Characterising the national grid

Technician Shane Rodwell downloads data at one of the temporary surface stations near Twizel. (Photo: Steve LeGal)

Tony Bromley sends up the Helikite near Lake Tennyson to record a vertical profile of wind and temperature. (Photo: Ross Martin)

Sample output from the CALMET model shows wind conditions during a 10-minute interval within a 20-m-thick layer.

The power lines covered in the 2007 survey and a detail showing the temporary met stations and Helikite sites in the upper North Island.

Jeremy Bulleid, Tony Bromley, Tom Clarkson and Graham Elley explain how we’re using science and technology to better understand the capabilities of the high-voltage transmission lines in New Zealand’s national grid.

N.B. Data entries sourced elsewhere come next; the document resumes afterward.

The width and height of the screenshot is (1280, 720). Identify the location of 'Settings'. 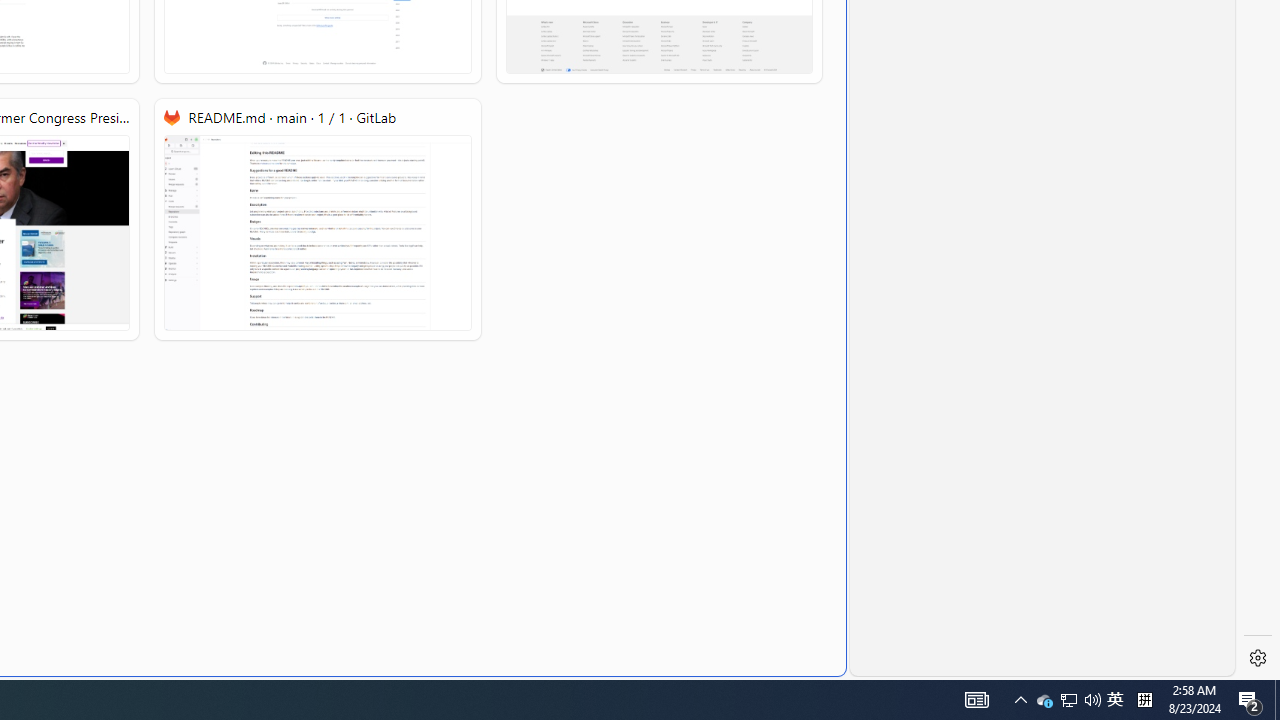
(1257, 658).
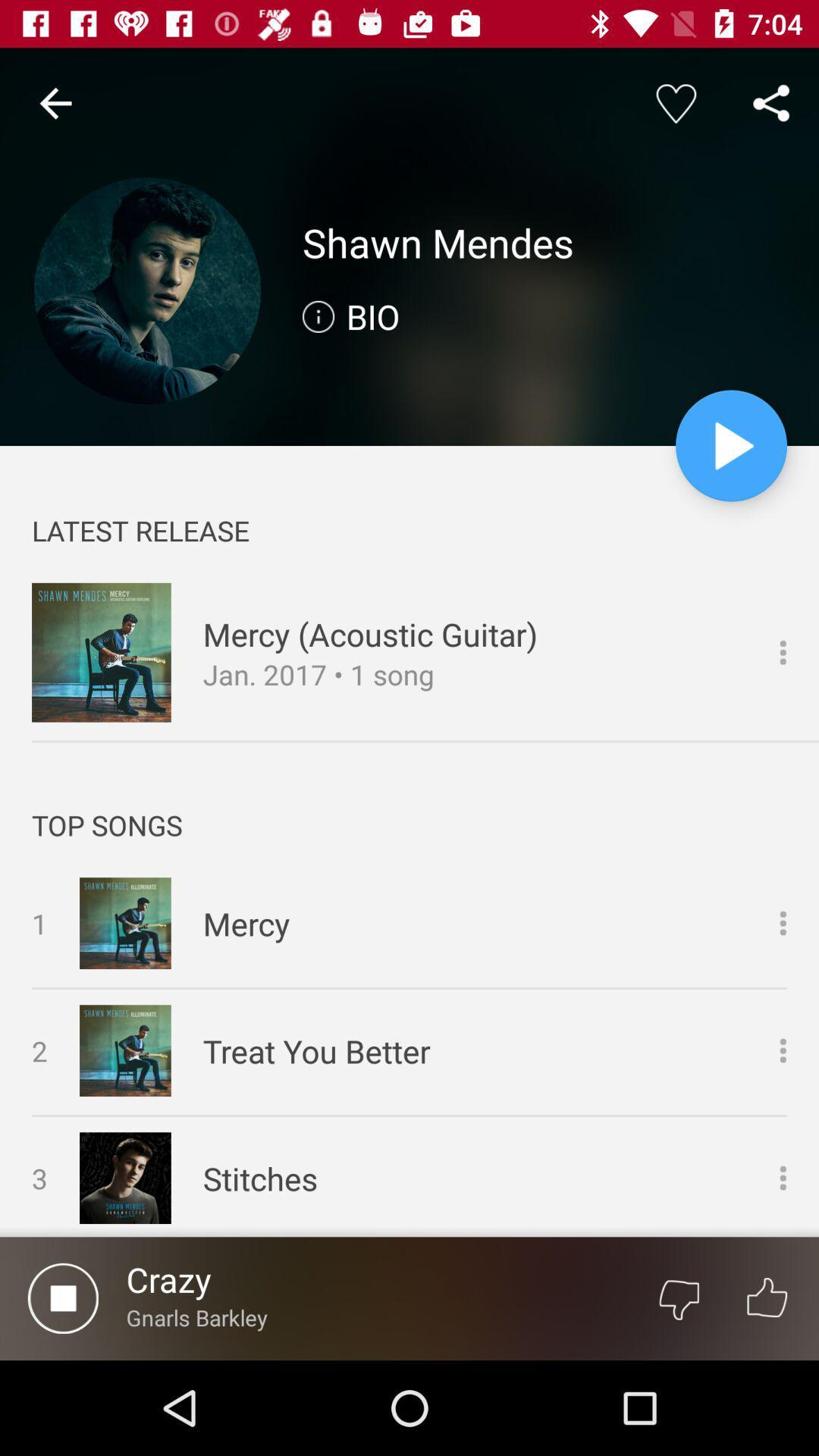  Describe the element at coordinates (124, 1050) in the screenshot. I see `the image of song treat you better` at that location.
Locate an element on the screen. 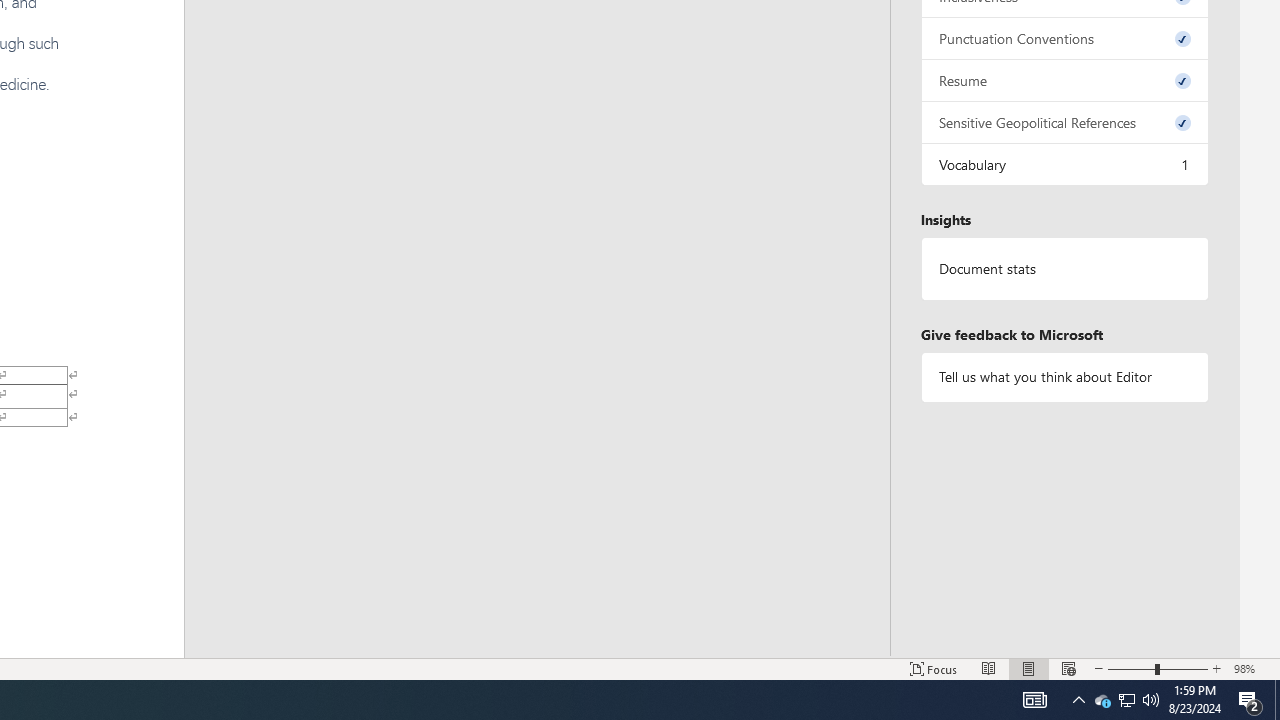 The image size is (1280, 720). 'Print Layout' is located at coordinates (1029, 669).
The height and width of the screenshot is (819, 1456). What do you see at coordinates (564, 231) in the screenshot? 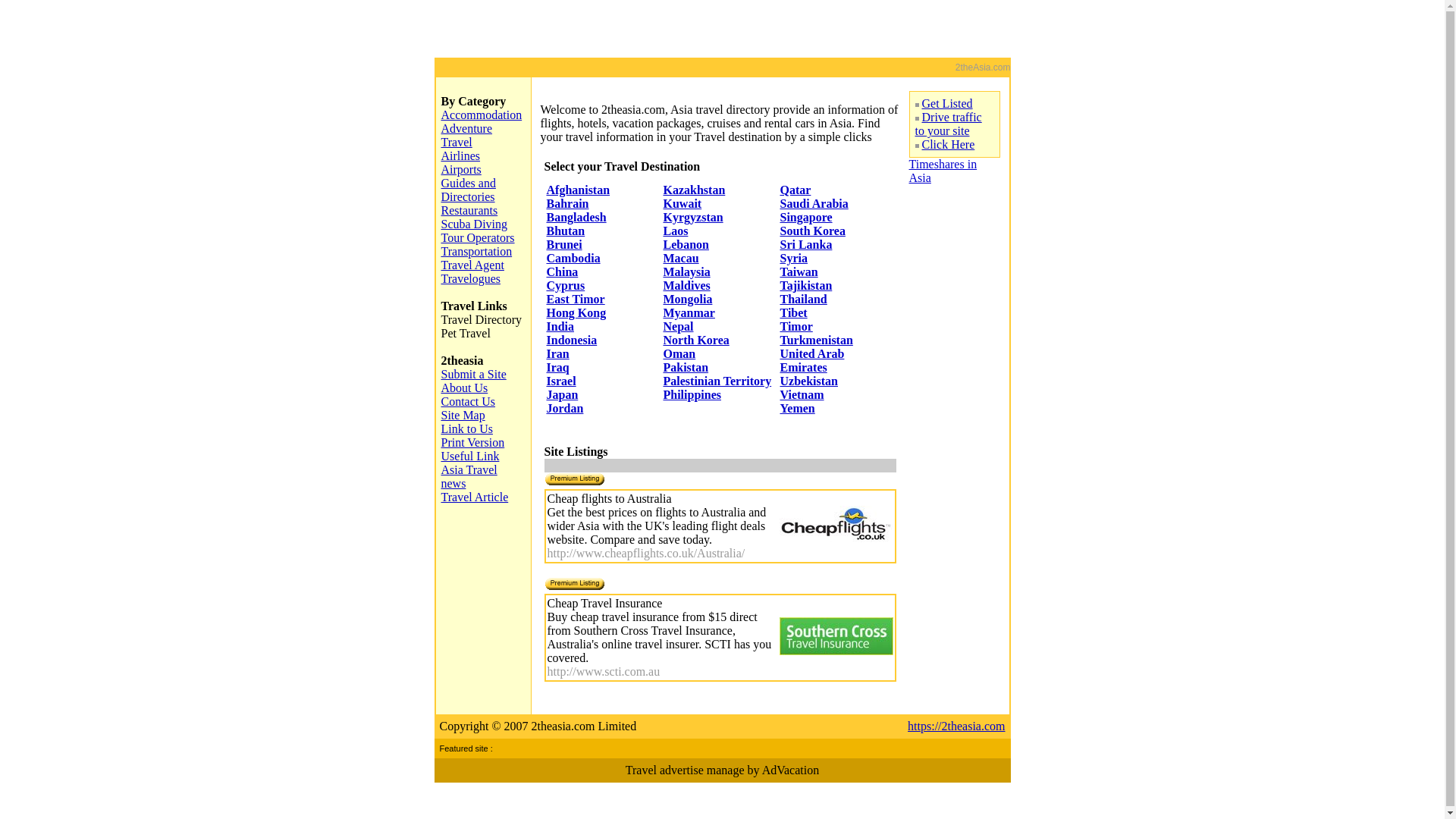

Electricity flows from power station to consumer via power transmission lines, and thousands of kilometres of line are used to carry power throughout the country. As the demand for electricity increases through population and industrial growth, there is an obvious need to ensure that this network will operate within the limits for which it was originally designed, at all times and under all conditions.

Sound engineering practice dictates that transmission lines are operated within conservative limits and with minimal risk of lines overheating because of high loads. Increasing consumer demand for electricity underscores the need to understand and manage the conditions under which more power may be transmitted safely and reliably through the existing transmission networks.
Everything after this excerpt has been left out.